The Russian description of these events as a coup d’état is entirely inaccurate; equally wrong, as the election results proved, were Russian allegations of a takeover by the extreme right. The rhetoric employed by Russia, depicting Ukraine’s youth and reformers as Nazis and murderers, is crude and hate-mongering language, an unacceptable return to the worst practices of a bygone era.

Nothing in the events in Ukraine can justify Russia’s seizure by force of Crimea, in breach of international law, the UN Charter, the Helsinki Final Act and many other agreements. The claim that this was an act of self-determination would be more convincing if Russian forces had not been involved, if the procedures had complied with the Ukrainian constitution and if the referendum had taken place following an open debate and with proper international monitoring. Unlike Kosovo, which Russia cites as a precedent, this declaration of independence did not follow a decade of diplomatic negotiation and deliberation within the international community.

Nor is there any justification at all for Russia’s armed intervention in eastern Ukraine, a further breach of basic principles of international law. This conflict has been sustained by Russian arms and by Russian forces.

Russia made no attempt at all to resolve the issues it may have had about Ukraine, including Crimea, peacefully or legally. It also dealt a blow to the non-proliferation of weapons of mass destructions, violating the security guarantees Ukraine received in the Budapest Memorandum for giving up its nuclear weapons. As a result of Russia’s intervention, other countries may think twice before trusting a similar guarantee in the future.

Russia’s policies in Ukraine follow the pattern of its relations with other former Soviet republics, where it has fostered (and then frozen) ethnic conflicts. Putin’s stated conviction that Russia has the right to act to protect Russian-speakers – no matter where they are – potentially sows the seeds of future interventions to protect Russian “kin”. It also violates numerous agreements Russia has signed, as well as the UN Charter.

Russia has decided to give up on any pretense of co-operating with, let alone integrating in, the West. It also has abandoned any pretense of playing by the rules, including respect for the political independence of sovereign states and the principle of not using force to change borders. As a result, Russia’s definition of its security today means insecurity for its neighbours.

Due to its own choices, Russia today is a very different country from the 1990s and the early 2000s. Instead of focusing on domestic modernization, Russia is pursuing a revisionist and unpredictable foreign policy, manufacturing and actively seeking conflicts abroad to control the fate of its neighbours.


The view from Moscow

Starting with the negotiations on German unification, the West systematically took advantage of Russia’s weakness.

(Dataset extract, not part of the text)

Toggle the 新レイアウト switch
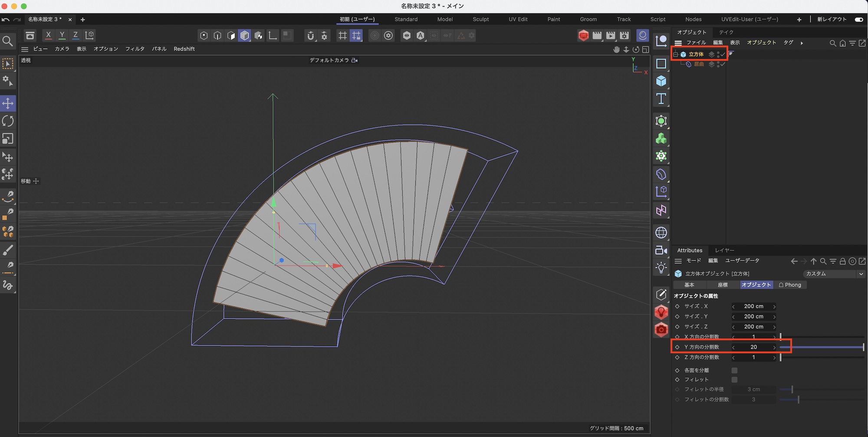 pos(858,20)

The West never acted in the spirit of the Charter of Paris, in which the indivisibility of security was a key concept. The West never tried to address security with Russia, only without it, or against it. The United States instead seized the opportunity to dominate international affairs especially in Europe.

The “common European home” failed because the West was unwilling to build new, open security architecture – and to fulfil its promises. The West talked of co-operation and expected co-operation from Moscow, but believed in Russia’s perennial aggressiveness or/and weakness.

From the Russian side a crucial contribution was made to eliminate the material legacy of the era of confrontation. Russia had withdrawn its troops and armaments from Germany, Central and Eastern Europe and later from the Baltic countries, fully implemented the CFE Treaty by cutting thousands of conventional armaments and equipment pieces, signed and ratified the Agreement on the Adaptation of the CFE Treaty.

Under the slogan of promoting democratic values east-wards the West continued to expand its institutions at the expense of Russian security interests. It was the main dynamic after the Cold War. Consecutive waves of NATO’s expansion reduced Russia’s security. The EU’s expansion took over Russia’s markets, and as new member states joined Schengen the area of visa free travel for Russian citizens was reduced. In each case, as compensation, Russia was offered a formal junior partnership: the NATO-Russia Founding Act and the NATO-Russia Council were sugar coating for the bitter pill of enlargement; the EU’s idea of partnership is that Russia should adopt its rules.

NATO enlargement was pursued in spite of dozens of assurances to the contrary. For example, NATO Secretary General Manfred Wörner said in May 1990, “the very fact that we are ready not to deploy NATO troops beyond the territory of the Federal Republic gives the Soviet Union firm security guarantees.” But they did and do deploy troops all over this area.

NATO’s 78-day bombing campaign against, what was left from Yugoslavia – Serbia, a small defenceless country, for something that it had not yet done, was an atrocity. The West involved Russia in the negotiations, but when there was no agreement it acted unilaterally. The intervention was an open and blatant breach of international and humanitarian law and the first breach of the Helsinki principles in post-war Europe – unfortunately not the last.

Kosovo’s unilateral declaration of independence was another illustration of the hollowness of the “partnership” between the West and Russia. It was a subversion of international law and the OSCE principles. Russia sat at the table, but, in the end, the West made the decisions, and made them against Russian interests and Helsinki principles. Kosovo’s separation from Serbia took place without a referendum.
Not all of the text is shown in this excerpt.